The lab has also used their mesh origami structures to perform drug delivery experiments that address how to make DNA structures more receptive to uptake of intercalators, such as doxorubicin (used in cancer treatments). And, colleagues in the physical sciences are using mesh origami to position gold nanoparticles to create optically active devices that can bend and twist light, and to assemble nano-electronics.

Do you have a structure you would like to build?

Using the lab’s mesh origami technology, a 3D DNA shape can be generated in just a couple of minutes. Högberg’s lab makes their folding algorithm available to the research community by providing a web source for scientists to submit their own shape for conversion into DNA. You can submit your 3D mesh to their (vHelix server), and it will send you the oligo staple sequences required to fold it.


DNA origami

The complementary base-pairing and self-assembly of DNA makes it a useful construction material. Long, single-stranded DNA (ssDNA) can be folded into 2- and 3-dimensional, nanoscale structures that are held together by short oligonucleotide “staples”. This controlled folding of DNA to create non-arbitrary shapes is the defining feature of DNA origami, which was first described by Paul Rothemund in 2006 [1], and further developed in the laboratories of William Shih [2] and Kurt Gothelf [3].

Bridges of Konigsberg

A popular mathematical problem, the “Bridges of Konigsberg” was based on the 7 bridges that connect the mainland and 2 islands across the Pregel River in the Prussian city of Konigsberg (now Kaliningrad, Russia). The challenge was for people to find a route through the city that would cross each of the 7 bridges only once. Leonhard Euler, a prominent 18th century Swiss mathematician, addressed the problem in abstract terms, proving that the problem was unsolvable, and in the process, provided the foundations for graph theory.

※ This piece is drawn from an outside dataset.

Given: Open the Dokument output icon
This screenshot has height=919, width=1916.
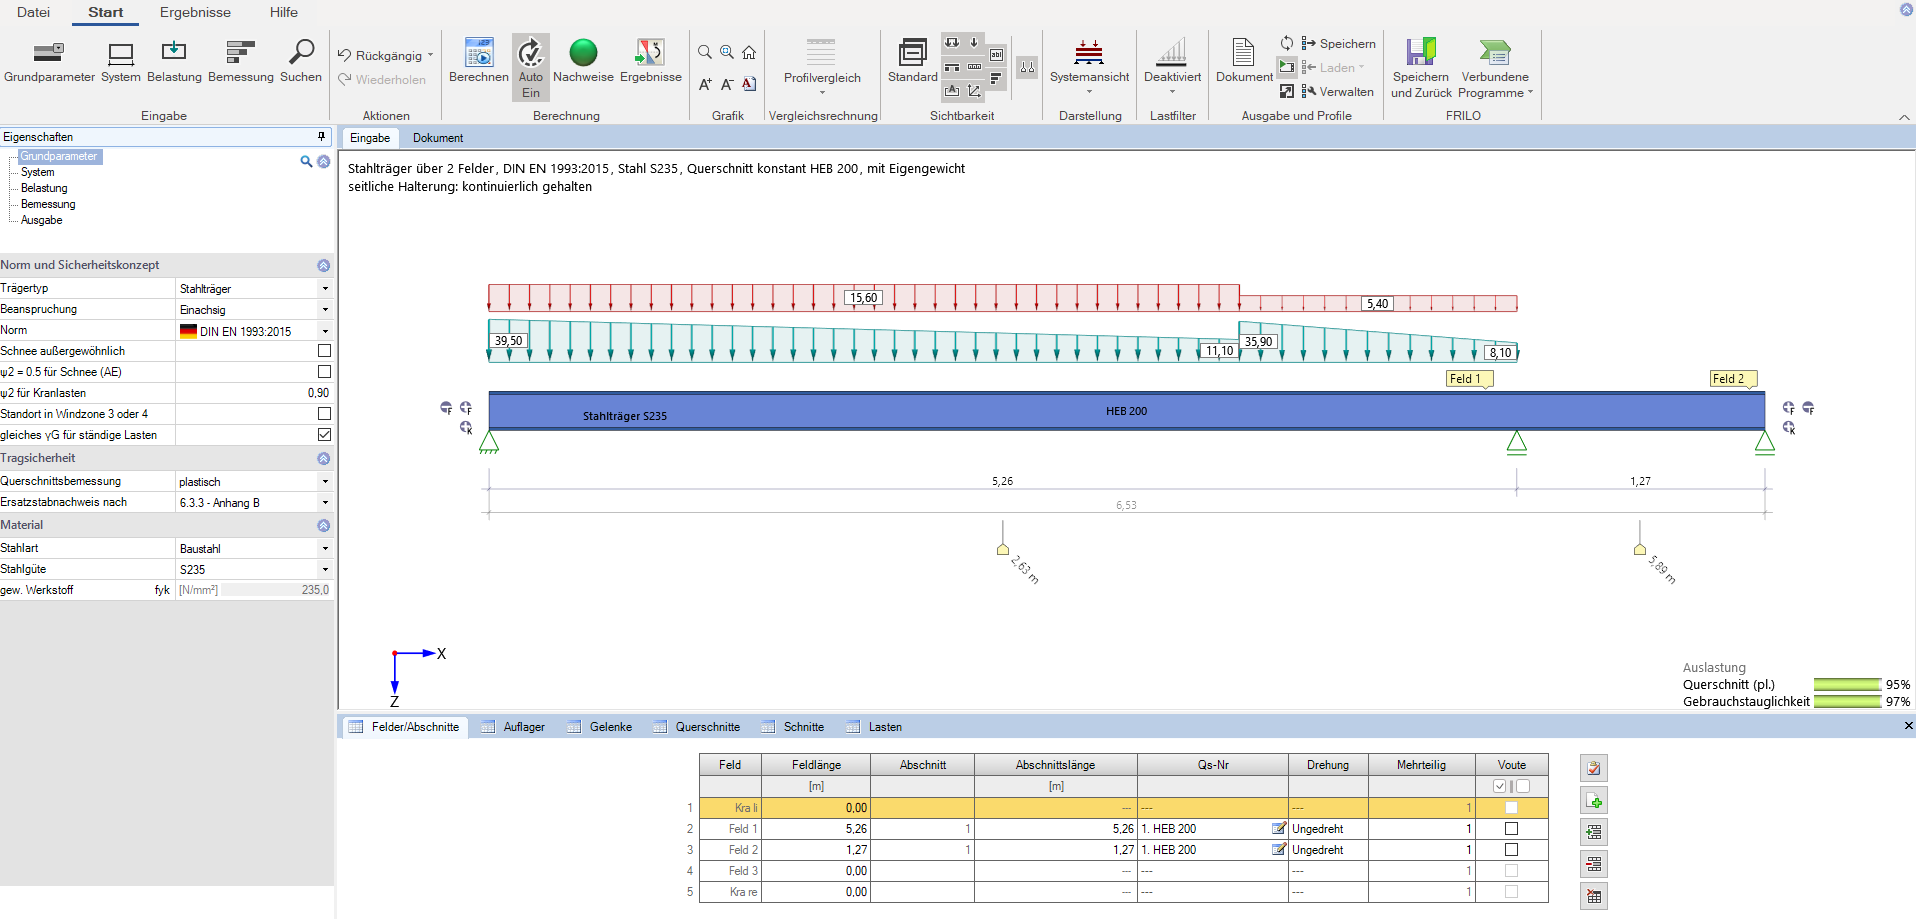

  1. Rothemund PW. (2006) Folding DNA to create nanoscale shapes and patterns. Nature, 440:297–302. doi:10.1038/nature04586.
  2. Shih Laboratory. Harvard University. (Accessed 25 Mar, 2016.)
  3. Gothelf Laboratory. Aarhus University. (Accessed 25 Mar, 2016.)
  4. Benson E, Mohammed A, et al. (2015) DNA rendering of polyhedral meshes at the nanoscale. Nature, 523:441–444. doi: 10.1038/nature14586.
  5. Shaw A, Lundin V, et al. (2014) Spatial control of membrane receptor function using ligand nanocalipers. Nature Meth, 11:841–846. doi:10.1038/nmeth.3025.

Published Mar 15, 2016